Nice to see the fine old flag at 1:10 to 1:15.


----------



## HavokFour (6 Jan 2011)

Is that a Coyote or LAV III I hear thumping away?


----------



## Infanteer (6 Jan 2011)

It must be a CASW!


----------



## Sapplicant (6 Jan 2011)

Infanteer said:
			
		

> It must be a CASW!



The 40mm AGL type?


----------



## Oh No a Canadian (6 Jan 2011)

Sapplicant said:
			
		

> The 40mm AGL type?


Yes, but he was joking.


----------



## Sapplicant (6 Jan 2011)

Oh No a Canadian said:
			
		

> Yes, but he was joking.



As was I.


----------



## BDTyre (6 Jan 2011)

I see the Liveleaks post date is today, but I've seen this video before. I just wish I could remember when.


----------



## Fatalize (6 Jan 2011)

CanadianTire said:
			
		

> I see the Liveleaks post date is today, but I've seen this video before. I just wish I could remember when.

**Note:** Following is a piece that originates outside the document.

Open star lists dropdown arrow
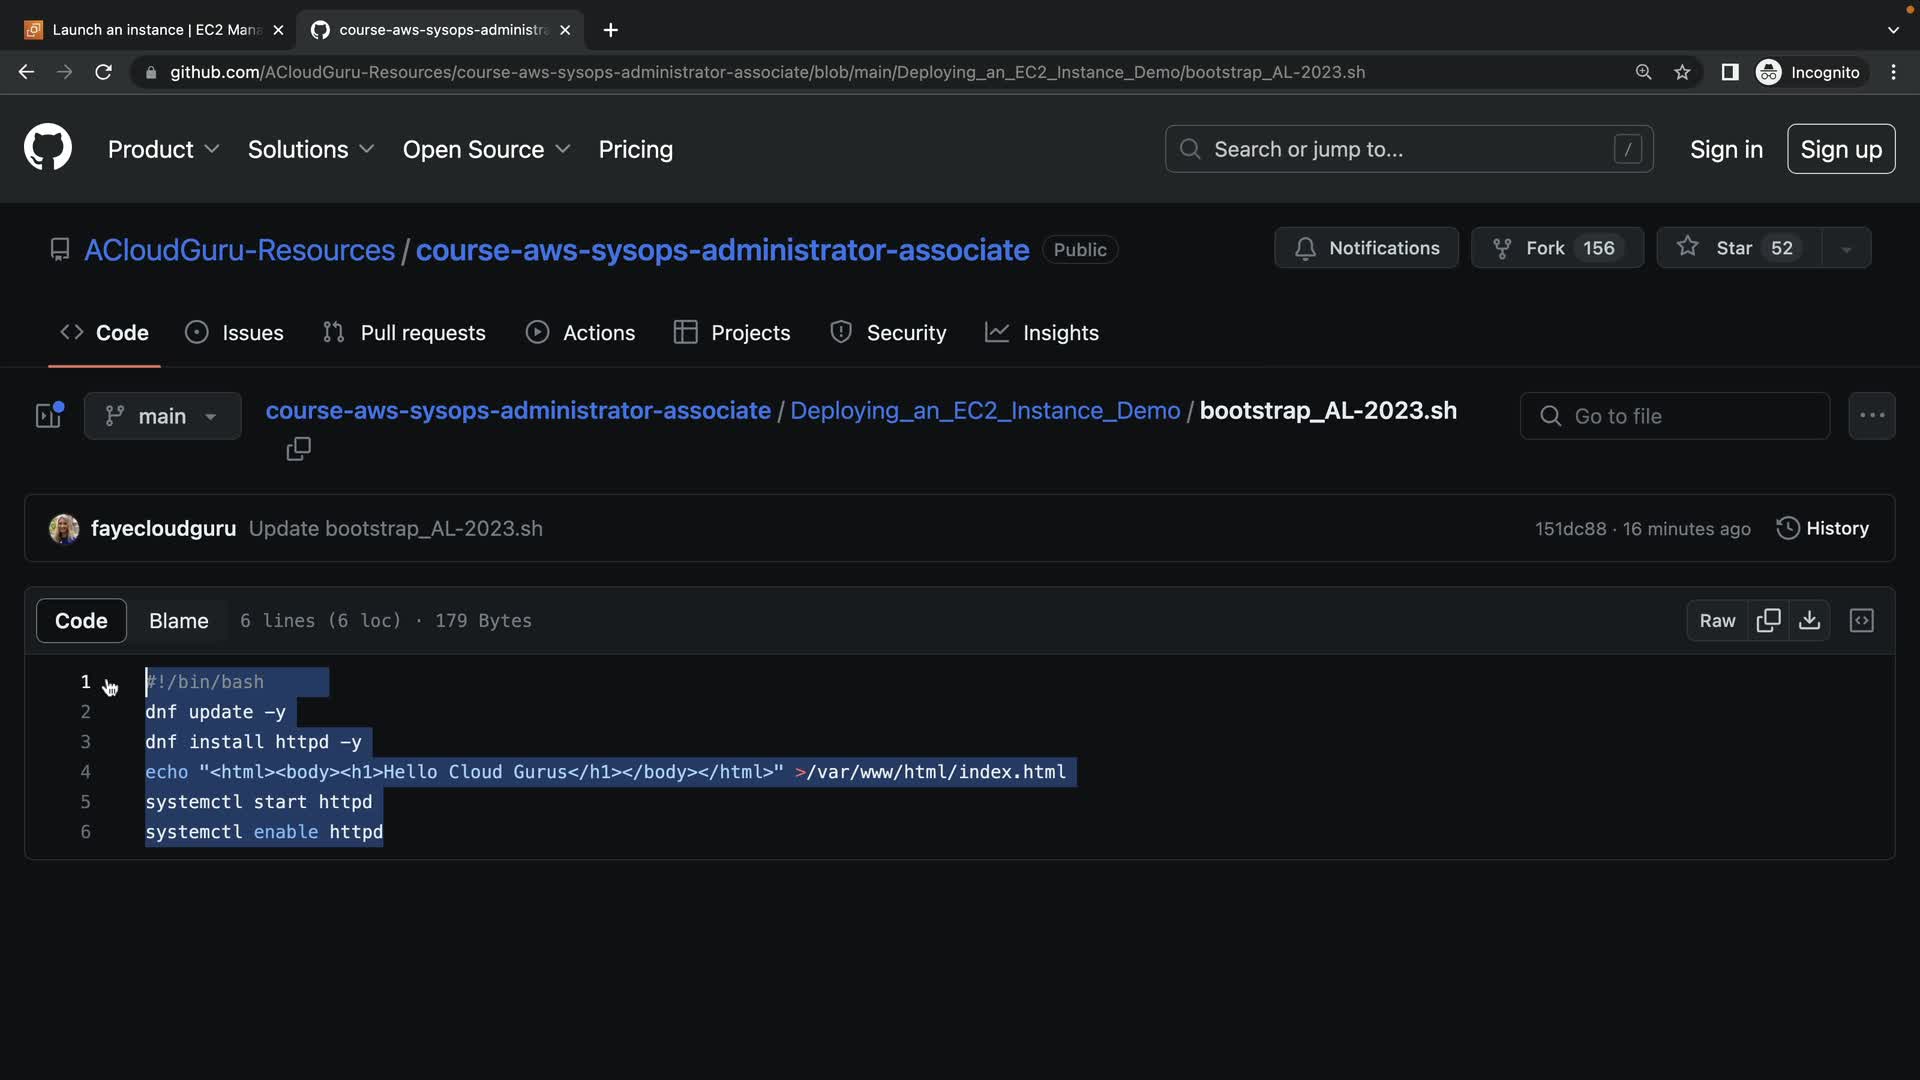This screenshot has width=1920, height=1080. pyautogui.click(x=1846, y=248)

http://www.youtube.com/watch?v=7QUMilPEFFU

2 years ago on this youtube video.


----------



## vonGarvin (6 Jan 2011)

Infanteer said:
			
		

> It must be a CASW!


My troll senses were tingling.  Well played, sir, well played ;D


Anyway, it's an older vid, but nice to see the 84 brought to bear!


----------



## BDTyre (7 Jan 2011)

Fatalize said:
			
		

> http://www.youtube.com/watch?v=7QUMilPEFFU
> 
> 2 years ago on this youtube video.



That would be the one! Thanks.


----------